On reaction of eaq– with protonated dopamine (D) a transient optical absorption band [formed at λmax= 355 nm (ε= 5100 dm3 mol–1 cm–1)] has been assigned to an ewaq adduct of the dopamine ring (D˙–)(the first site of attack of eaq–), which subsequently goes to the amine site to cleave the C–N bond. The bimolecular rate constant for the reaction of eaq– with protonated dopamine has been determined to be 2.5 × 108 dm3 mol–1 s–1. The transient optical absorption band (λmax= 355 nm, ε= 3760 dm3 mol–1 cm–1) formed on reaction of H atoms with protonated dopamine has been assigned to a H-adduct of dopamine. The bimolecular rate constant for the reaction has been determined to be 4.2 × 109 dm3 mol–1 s–1 from the build-up kinetics of the 355 nm band. The transient H-adduct decays with the formation of ammonia.
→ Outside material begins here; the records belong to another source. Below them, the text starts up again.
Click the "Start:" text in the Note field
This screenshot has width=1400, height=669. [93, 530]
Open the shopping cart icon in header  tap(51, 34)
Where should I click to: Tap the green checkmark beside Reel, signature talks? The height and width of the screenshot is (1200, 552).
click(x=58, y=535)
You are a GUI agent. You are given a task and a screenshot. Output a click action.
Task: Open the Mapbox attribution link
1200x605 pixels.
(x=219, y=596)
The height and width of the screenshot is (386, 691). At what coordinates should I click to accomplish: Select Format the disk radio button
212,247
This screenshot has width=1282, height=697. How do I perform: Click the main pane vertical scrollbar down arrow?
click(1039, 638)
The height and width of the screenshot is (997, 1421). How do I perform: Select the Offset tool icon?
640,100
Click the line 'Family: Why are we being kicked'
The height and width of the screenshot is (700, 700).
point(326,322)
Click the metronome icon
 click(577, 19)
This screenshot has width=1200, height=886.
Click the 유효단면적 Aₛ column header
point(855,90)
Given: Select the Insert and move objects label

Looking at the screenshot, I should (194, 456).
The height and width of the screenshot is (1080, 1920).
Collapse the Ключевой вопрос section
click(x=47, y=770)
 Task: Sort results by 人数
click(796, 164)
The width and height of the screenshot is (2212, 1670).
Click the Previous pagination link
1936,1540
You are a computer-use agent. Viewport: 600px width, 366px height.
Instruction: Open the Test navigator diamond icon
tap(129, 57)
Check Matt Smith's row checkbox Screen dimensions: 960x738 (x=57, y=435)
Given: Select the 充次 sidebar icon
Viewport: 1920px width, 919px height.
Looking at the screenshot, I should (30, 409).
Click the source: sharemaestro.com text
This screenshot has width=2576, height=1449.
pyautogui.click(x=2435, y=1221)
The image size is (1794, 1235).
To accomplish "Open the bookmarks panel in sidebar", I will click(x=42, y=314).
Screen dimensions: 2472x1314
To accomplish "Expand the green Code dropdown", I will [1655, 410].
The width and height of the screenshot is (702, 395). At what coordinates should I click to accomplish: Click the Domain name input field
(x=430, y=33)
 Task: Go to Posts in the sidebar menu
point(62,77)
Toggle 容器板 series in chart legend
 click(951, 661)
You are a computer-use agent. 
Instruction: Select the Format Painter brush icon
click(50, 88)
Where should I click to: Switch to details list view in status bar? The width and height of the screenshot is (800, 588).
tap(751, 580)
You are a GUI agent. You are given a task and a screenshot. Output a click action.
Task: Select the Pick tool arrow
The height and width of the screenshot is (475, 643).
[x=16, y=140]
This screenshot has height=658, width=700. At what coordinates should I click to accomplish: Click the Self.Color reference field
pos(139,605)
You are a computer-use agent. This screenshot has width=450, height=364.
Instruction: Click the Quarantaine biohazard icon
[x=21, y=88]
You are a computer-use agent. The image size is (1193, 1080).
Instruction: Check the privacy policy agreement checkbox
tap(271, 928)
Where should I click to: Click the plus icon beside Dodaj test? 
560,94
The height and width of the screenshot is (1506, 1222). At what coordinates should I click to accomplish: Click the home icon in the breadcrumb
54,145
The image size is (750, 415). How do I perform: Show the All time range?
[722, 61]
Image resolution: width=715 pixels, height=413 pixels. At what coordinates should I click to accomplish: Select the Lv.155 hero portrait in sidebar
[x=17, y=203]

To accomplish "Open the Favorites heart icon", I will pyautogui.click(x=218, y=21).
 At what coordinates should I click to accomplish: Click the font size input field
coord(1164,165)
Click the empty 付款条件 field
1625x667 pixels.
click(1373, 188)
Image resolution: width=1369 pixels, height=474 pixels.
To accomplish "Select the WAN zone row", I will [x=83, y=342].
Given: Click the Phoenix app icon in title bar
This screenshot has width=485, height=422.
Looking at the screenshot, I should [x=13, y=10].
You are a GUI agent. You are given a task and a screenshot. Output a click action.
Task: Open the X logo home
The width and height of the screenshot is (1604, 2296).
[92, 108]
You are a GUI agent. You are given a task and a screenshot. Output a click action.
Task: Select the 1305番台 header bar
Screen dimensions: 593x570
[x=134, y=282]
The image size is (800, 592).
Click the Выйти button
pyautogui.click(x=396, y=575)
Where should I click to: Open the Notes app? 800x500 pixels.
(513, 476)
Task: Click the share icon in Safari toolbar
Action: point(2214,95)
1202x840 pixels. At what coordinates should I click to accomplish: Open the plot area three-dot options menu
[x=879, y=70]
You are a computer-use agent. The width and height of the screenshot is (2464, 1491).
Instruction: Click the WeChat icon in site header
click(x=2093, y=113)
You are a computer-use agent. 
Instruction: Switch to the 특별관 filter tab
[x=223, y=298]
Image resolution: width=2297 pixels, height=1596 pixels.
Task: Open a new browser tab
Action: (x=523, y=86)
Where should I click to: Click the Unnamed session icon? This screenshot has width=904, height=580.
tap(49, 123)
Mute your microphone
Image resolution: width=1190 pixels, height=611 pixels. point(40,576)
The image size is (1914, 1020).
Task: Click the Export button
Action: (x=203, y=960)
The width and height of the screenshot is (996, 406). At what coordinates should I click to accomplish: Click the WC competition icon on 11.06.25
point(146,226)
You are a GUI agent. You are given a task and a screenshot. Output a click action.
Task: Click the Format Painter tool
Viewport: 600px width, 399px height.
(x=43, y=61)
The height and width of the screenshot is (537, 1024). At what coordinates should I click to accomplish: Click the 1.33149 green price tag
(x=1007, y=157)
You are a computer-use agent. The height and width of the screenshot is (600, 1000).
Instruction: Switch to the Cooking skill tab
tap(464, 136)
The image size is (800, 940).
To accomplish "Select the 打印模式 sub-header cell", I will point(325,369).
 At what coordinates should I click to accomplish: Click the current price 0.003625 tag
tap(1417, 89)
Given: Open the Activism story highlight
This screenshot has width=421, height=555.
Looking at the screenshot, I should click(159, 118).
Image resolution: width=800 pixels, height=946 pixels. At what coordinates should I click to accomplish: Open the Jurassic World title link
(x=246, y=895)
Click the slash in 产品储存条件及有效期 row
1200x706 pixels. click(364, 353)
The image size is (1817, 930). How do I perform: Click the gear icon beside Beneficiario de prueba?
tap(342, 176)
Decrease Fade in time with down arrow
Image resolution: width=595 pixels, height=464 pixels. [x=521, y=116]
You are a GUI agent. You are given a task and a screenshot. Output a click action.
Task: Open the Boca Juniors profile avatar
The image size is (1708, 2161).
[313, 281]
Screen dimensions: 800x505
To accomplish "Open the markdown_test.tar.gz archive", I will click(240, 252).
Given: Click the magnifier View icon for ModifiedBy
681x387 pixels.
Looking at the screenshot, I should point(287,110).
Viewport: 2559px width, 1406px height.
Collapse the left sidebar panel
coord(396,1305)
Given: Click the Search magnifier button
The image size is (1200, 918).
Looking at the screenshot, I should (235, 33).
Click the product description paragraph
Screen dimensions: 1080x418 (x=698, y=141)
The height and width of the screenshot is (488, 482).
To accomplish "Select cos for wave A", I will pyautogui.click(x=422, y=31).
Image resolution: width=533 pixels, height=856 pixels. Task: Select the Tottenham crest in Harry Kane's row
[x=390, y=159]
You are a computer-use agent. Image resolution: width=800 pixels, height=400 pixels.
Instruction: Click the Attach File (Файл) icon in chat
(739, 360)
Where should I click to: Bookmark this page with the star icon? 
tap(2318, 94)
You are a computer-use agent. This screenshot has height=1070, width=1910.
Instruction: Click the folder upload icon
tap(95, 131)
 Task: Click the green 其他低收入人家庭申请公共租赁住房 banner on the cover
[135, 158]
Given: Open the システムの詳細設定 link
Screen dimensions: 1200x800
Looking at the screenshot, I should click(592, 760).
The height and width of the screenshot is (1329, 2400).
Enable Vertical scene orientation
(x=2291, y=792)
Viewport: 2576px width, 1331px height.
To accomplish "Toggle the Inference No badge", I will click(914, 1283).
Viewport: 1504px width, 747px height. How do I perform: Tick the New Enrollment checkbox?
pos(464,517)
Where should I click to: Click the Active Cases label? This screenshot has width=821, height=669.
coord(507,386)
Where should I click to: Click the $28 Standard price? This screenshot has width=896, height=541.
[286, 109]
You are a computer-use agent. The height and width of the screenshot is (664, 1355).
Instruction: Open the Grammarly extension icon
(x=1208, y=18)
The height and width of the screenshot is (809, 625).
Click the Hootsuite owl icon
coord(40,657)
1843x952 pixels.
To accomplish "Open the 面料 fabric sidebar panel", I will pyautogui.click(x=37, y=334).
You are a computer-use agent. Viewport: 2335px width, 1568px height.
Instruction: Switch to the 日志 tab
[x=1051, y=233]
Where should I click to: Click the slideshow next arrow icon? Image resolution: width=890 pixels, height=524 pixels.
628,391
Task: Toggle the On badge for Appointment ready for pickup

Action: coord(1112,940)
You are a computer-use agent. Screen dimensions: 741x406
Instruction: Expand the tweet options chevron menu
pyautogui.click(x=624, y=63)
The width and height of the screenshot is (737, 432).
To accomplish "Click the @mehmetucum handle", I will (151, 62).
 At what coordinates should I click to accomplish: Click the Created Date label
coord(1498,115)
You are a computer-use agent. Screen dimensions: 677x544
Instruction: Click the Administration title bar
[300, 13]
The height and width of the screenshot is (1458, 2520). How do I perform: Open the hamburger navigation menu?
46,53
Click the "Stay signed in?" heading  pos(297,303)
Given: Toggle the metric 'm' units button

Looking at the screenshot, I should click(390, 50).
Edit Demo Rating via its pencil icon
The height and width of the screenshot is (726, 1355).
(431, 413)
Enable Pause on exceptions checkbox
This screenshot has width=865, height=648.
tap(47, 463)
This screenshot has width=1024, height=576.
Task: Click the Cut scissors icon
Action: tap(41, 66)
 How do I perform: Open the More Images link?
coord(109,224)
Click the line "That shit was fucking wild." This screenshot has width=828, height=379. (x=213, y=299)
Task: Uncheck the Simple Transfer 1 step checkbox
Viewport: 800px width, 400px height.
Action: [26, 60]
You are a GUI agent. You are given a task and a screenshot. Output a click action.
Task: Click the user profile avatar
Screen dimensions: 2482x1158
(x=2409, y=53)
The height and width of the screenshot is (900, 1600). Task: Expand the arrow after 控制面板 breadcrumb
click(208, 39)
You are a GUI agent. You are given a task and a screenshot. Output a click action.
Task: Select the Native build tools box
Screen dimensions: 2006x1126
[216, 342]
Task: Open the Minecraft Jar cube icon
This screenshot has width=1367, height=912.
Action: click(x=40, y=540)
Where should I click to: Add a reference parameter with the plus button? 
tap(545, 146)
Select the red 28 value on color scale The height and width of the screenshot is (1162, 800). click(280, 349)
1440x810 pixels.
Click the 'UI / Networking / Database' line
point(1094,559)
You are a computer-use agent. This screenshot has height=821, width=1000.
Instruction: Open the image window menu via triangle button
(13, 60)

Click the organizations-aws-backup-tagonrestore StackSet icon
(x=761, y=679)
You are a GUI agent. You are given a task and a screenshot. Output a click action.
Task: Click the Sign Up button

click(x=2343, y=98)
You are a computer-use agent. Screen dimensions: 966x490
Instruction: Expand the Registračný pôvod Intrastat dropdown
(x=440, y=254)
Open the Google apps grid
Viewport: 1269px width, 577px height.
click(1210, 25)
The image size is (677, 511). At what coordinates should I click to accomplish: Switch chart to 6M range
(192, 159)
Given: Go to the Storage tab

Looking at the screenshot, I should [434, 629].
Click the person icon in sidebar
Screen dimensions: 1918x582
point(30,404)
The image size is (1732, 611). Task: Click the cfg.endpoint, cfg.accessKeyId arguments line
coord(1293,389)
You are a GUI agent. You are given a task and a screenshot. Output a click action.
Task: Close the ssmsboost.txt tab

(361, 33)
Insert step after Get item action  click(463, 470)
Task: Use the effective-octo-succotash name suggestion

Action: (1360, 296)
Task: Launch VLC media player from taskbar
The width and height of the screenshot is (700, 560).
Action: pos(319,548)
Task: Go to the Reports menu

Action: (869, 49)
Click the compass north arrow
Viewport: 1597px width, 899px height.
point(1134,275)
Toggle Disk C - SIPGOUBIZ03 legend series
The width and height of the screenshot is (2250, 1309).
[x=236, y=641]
The isopropanol radical is unable to undergo a one electron transfer reaction with dopamine, whereas an equilibrium is established between the benzamide radical anion and dopamine from which the redox potential for the D/D˙– couple has been determined to be –1.91 V. The dopamine radical anion (D˙–) is a strong reducing agent and is able to reduce methyl viologen with a bimolecular rate constant of 3.3 × 1010 dm3 mol–1 s–1. Specific one electron oxidants are able to undergo one electron transfer reactions forming a dopamine semiquinone radical (DSQ˙)(λmax= 290 nm, ε= 7750 dm3 mol–1 cm–1).